- _EXERCISE DETAILS_: Render the entries below, from the line containing "Go to the Markets page" through the line containing "Click the taskbar", inclusive, as a Markdown table with the columns Row and Line. Number each row and leave out blank lines.
## START PROVIDED MATERIAL
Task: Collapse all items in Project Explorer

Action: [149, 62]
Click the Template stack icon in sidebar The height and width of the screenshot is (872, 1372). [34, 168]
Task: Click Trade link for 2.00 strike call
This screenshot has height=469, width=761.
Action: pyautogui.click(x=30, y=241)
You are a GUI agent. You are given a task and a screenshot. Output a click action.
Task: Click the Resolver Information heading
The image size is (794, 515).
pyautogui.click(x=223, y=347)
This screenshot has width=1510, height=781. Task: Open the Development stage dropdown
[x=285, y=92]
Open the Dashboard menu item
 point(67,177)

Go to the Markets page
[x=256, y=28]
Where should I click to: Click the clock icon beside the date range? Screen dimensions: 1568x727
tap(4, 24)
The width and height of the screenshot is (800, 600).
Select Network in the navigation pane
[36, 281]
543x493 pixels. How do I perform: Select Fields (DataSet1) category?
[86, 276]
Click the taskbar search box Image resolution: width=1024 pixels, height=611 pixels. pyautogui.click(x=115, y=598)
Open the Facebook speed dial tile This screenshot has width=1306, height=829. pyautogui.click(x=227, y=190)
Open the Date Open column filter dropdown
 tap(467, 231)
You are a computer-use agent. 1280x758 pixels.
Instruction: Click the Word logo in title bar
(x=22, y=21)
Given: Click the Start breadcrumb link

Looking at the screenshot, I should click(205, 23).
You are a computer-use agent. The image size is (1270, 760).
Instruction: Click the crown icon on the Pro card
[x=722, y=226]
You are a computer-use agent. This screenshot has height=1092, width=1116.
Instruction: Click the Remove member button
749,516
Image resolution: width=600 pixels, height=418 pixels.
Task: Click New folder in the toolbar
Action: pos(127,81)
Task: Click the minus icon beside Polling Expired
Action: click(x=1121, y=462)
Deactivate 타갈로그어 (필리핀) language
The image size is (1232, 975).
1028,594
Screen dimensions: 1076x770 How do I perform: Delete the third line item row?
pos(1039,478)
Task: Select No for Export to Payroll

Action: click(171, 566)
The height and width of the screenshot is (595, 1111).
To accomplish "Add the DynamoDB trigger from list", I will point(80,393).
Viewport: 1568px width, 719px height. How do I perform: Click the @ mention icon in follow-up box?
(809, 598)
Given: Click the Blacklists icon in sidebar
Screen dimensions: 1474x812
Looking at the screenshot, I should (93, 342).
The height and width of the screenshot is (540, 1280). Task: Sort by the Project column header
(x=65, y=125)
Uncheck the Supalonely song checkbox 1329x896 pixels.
## END PROVIDED MATERIAL
- _SOLUTION TO THE EXERCISE_:
| Row | Line |
|---|---|
| 1 | Go to the Markets page |
| 2 | [x=256, y=28] |
| 3 | Where should I click to: Click the clock icon beside the date range? Screen dimensions: 1568x727 |
| 4 | tap(4, 24) |
| 5 | The width and height of the screenshot is (800, 600). |
| 6 | Select Network in the navigation pane |
| 7 | [36, 281] |
| 8 | 543x493 pixels. How do I perform: Select Fields (DataSet1) category? |
| 9 | [86, 276] |
| 10 | Click the taskbar search box Image resolution: width=1024 pixels, height=611 pixels. pyautogui.click(x=115, y=598) |